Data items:
"""

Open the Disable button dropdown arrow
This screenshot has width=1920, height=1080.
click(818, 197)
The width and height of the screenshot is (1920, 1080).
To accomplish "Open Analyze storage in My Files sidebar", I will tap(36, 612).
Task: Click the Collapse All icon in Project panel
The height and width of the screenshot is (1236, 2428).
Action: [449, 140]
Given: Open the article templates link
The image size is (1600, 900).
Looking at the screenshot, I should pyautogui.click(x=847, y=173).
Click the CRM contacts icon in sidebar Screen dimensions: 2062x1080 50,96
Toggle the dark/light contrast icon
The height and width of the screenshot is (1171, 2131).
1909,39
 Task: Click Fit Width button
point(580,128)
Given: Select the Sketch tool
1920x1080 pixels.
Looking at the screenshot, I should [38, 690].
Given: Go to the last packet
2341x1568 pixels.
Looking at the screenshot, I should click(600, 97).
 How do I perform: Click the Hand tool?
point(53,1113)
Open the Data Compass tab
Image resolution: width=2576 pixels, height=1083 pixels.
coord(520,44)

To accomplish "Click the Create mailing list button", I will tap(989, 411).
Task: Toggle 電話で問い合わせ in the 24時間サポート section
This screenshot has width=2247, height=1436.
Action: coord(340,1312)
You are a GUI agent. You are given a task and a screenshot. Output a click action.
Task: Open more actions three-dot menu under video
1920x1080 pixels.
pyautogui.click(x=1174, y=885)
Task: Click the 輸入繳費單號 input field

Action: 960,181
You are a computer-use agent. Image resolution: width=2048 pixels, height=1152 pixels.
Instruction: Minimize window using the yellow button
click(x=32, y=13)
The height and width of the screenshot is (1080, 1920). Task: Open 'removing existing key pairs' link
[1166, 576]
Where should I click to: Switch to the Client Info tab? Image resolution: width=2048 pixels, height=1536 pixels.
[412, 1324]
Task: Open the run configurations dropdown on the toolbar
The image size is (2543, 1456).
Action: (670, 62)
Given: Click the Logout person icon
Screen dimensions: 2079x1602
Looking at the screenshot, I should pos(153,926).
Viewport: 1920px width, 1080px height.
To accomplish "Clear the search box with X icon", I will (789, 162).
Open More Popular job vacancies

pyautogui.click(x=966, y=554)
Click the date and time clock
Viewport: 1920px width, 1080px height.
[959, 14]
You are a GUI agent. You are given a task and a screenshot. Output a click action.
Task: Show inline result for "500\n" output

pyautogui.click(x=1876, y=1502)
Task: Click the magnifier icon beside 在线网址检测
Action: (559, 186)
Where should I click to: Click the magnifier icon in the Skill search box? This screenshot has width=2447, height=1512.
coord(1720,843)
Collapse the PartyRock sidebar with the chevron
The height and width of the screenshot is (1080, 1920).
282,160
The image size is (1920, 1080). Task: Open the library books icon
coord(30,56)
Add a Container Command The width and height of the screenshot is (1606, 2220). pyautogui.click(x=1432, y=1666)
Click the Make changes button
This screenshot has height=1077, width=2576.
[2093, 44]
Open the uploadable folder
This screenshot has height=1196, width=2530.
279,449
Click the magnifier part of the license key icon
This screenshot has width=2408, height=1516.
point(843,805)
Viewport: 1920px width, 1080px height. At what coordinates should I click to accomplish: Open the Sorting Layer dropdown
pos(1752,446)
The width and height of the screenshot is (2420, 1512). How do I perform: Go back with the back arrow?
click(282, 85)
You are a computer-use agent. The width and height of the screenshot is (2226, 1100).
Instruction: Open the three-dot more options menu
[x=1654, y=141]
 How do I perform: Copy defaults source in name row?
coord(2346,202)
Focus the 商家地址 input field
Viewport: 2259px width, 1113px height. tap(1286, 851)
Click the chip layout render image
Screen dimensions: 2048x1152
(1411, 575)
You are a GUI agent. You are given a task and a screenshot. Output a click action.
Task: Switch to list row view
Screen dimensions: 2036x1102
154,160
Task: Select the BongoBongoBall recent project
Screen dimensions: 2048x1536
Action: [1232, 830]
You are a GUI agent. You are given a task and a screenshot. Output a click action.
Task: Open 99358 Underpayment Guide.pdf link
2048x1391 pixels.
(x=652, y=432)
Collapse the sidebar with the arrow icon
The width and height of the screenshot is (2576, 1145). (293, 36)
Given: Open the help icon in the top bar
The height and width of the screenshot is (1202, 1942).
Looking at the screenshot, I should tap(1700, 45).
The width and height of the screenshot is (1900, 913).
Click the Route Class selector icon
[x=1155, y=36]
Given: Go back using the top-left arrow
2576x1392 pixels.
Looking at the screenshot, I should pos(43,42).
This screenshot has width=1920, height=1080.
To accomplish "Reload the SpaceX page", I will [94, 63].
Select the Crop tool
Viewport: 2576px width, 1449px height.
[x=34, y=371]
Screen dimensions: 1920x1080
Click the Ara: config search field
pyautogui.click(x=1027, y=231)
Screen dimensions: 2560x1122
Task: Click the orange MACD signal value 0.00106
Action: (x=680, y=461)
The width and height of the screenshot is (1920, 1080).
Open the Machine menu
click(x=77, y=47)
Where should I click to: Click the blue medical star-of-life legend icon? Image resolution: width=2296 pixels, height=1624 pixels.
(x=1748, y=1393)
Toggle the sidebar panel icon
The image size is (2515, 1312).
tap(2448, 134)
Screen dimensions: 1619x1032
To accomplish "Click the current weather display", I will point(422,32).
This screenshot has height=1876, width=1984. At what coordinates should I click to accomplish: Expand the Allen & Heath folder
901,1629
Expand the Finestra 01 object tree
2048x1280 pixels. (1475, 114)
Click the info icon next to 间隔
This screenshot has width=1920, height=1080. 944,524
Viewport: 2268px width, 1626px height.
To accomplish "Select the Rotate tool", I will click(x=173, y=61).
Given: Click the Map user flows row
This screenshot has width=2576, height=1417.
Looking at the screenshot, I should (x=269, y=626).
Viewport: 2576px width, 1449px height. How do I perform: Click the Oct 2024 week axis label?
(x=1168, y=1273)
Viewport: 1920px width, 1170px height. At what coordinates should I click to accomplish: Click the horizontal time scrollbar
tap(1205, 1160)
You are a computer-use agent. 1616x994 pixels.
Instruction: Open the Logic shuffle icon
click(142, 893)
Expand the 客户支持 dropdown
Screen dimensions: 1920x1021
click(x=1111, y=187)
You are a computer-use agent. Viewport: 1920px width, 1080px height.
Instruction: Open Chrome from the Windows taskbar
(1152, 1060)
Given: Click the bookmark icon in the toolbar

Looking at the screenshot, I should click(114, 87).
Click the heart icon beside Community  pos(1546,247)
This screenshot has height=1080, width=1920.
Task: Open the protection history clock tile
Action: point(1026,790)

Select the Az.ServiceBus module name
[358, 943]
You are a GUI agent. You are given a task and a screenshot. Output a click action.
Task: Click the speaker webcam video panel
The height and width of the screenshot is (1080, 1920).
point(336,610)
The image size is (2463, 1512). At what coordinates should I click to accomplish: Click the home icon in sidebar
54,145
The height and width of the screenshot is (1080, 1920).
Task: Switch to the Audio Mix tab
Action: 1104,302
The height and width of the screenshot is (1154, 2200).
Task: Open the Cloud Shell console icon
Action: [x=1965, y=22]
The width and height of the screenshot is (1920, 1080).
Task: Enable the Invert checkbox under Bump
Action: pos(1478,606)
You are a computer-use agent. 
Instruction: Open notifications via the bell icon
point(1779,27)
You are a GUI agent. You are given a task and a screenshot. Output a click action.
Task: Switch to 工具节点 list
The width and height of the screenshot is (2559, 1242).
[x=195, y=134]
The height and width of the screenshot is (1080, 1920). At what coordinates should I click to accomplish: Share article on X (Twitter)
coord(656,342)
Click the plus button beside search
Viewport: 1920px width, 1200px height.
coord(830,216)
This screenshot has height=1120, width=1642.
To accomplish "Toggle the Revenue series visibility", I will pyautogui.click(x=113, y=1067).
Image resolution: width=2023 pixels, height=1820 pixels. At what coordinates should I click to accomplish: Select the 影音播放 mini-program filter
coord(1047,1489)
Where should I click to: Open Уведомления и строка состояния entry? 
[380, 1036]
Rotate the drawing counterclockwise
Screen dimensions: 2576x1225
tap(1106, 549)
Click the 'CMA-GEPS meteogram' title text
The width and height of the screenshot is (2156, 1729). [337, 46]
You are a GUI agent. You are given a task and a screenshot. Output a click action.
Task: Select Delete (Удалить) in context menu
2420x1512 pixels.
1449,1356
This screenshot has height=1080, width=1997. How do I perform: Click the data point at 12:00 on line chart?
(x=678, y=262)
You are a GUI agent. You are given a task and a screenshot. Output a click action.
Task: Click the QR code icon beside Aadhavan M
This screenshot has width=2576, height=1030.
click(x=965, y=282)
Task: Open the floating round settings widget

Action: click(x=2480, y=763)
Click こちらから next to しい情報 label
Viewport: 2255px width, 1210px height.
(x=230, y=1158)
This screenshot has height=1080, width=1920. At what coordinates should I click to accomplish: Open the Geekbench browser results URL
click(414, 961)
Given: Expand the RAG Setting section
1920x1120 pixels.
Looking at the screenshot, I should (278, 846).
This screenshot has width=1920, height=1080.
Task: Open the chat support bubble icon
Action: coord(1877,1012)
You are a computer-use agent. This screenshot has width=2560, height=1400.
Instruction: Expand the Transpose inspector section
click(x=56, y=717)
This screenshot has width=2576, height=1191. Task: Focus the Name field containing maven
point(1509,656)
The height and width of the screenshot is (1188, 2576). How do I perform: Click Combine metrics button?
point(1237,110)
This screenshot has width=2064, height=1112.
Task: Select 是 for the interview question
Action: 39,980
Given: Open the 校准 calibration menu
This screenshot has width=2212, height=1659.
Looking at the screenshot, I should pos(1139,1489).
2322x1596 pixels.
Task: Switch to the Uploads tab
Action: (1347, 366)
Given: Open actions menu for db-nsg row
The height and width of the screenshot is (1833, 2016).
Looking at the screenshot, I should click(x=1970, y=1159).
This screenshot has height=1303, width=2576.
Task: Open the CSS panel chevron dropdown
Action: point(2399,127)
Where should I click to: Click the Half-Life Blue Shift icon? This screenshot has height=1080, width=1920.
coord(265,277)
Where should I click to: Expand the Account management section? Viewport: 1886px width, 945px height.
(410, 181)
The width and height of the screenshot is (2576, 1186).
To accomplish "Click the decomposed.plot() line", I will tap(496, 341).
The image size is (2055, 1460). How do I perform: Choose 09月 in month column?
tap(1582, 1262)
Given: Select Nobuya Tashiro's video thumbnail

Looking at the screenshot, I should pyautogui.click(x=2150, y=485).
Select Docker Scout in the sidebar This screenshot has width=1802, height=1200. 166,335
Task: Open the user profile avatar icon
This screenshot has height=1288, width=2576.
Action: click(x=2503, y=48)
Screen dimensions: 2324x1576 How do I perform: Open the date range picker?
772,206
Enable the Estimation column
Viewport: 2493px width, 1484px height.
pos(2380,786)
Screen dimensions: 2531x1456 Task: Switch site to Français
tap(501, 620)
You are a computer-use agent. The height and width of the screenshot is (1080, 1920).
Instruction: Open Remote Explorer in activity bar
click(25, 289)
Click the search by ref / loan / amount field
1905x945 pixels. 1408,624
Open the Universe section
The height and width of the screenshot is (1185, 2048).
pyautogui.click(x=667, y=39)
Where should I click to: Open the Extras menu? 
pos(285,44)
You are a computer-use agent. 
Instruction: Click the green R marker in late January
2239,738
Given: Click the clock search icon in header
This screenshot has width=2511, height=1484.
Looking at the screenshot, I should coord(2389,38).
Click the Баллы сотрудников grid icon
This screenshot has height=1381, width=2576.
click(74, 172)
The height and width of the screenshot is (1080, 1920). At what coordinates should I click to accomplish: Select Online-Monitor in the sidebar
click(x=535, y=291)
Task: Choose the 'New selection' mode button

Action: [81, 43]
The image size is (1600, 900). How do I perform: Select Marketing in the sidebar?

"""

**Exercise:** Where the string "list" appears in a line of the entries above, return that line.

**Exercise solution:**
To accomplish "Click the Create mailing list button", I will tap(989, 411).
Task: Switch to list row view
Task: Switch to 工具节点 list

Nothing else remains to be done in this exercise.